*Passage:*
+ + + +

One thing that helped me make better single speys was to keep an eye on the rod tip - rather than on the line itself - until the 180 degree back stroke is about to begin. Then I check the landing of the loop in the corner of my eye which helps to start the forward stoke at the right moment. Looking at the rod tip means - at least for me- that it´s easier to get a continous sweep and loop where the lines stays charged all along.

Another simple thing I was amazed at finding out was the difference I noticed while placing my upper hand thumb differently. I´ve always been casting "thumbs up" but found that gripping the rod with my thumb "all the way round", sort of meeting my index finger, led to more distinct stops in the forward stroke. This minor adjustment also allowed me to more often nail those perfect forward strokes where bottom and upper hand really works together, sending the line flying off in that sexy "tank-shape", almost picking up energy from itself.

+ + + +

*Exercise instructions:*
(A) In the passage on single spey casting, what does the writer keep an eye on, instead of the line, until the 180 degree back stroke is about to begin?
(B) Extend the single spey casting tips by writing the paragraph that follows the final sentence.

+ + + +

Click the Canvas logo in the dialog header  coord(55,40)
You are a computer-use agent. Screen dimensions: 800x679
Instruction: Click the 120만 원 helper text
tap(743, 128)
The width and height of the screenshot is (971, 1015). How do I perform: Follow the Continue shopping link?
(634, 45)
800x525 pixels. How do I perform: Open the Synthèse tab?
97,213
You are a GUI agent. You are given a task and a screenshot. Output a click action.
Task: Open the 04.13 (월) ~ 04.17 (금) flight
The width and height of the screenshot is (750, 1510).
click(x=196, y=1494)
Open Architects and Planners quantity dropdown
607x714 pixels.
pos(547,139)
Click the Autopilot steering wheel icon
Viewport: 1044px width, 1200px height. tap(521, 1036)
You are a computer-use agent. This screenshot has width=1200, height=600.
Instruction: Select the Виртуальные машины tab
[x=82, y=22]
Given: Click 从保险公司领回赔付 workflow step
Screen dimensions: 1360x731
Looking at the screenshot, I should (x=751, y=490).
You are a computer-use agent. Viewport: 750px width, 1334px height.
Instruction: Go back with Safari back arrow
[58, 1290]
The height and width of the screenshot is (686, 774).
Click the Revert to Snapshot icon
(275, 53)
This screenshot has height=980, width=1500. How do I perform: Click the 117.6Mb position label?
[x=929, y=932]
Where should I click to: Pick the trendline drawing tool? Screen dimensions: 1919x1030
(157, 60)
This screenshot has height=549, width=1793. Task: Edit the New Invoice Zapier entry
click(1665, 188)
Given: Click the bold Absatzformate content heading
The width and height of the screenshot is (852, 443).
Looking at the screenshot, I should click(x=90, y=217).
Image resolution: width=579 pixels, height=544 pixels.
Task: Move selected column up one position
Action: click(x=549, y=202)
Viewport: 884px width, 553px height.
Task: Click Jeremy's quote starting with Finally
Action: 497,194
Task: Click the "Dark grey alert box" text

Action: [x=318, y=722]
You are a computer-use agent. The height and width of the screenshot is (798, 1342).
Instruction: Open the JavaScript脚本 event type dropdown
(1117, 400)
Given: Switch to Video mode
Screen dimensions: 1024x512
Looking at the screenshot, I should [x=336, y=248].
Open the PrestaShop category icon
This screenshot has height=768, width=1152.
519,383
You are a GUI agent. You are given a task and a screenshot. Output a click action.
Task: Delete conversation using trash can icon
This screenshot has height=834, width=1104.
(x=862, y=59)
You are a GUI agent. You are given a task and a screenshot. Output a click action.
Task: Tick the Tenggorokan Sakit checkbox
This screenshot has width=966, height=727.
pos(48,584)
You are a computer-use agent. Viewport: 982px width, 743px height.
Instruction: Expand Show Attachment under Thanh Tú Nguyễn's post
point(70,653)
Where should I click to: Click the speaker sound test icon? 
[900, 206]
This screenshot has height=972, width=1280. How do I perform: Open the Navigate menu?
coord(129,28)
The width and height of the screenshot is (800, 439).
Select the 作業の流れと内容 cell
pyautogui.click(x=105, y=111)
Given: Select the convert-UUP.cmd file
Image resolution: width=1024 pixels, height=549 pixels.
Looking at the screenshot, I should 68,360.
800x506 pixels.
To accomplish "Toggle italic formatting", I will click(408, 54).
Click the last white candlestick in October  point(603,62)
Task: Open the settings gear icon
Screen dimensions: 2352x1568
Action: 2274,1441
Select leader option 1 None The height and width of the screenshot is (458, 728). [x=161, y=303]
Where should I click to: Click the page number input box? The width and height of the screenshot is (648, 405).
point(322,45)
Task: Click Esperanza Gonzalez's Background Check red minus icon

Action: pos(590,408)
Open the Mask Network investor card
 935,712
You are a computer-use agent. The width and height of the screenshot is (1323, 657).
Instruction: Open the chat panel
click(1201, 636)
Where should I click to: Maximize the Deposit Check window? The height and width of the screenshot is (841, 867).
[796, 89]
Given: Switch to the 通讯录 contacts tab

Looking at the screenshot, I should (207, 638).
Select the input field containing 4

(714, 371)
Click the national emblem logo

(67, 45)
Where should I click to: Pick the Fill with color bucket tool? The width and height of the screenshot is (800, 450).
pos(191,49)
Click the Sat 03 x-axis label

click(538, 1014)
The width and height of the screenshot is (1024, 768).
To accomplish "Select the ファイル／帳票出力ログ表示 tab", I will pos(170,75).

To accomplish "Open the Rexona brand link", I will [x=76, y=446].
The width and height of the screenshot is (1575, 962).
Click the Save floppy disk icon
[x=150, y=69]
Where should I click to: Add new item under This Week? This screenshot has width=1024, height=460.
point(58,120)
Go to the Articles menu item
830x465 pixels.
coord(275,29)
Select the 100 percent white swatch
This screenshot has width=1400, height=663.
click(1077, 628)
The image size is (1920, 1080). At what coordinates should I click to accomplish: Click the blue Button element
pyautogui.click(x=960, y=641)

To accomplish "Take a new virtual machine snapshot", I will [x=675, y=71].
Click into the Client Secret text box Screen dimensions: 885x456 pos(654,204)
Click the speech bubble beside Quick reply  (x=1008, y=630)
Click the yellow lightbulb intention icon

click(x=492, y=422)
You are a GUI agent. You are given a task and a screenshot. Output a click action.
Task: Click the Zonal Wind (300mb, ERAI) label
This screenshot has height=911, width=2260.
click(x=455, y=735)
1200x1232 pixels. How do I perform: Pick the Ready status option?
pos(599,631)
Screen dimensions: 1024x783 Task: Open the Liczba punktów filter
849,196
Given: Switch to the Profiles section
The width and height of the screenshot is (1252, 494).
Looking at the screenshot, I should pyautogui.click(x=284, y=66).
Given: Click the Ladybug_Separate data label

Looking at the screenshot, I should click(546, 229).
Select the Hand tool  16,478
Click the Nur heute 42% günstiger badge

+ + + +

*Results for the exercise:*
(A) The rod tip.

(B)
I know this really doesn´t have much to do with J´s question but I only wanted to give some examples of how small adjustments really can make a lot of difference. In line with the topic I´d say that losing the bloody L (not entirely, tho... sometimes it´s back) made me cast better single speys with a 90 degree change of direction. Although I very seldom manage 140 ft casts! The good news is I rarely need those huge casts.... :hihi: You guys must be fishing quite huge rivers!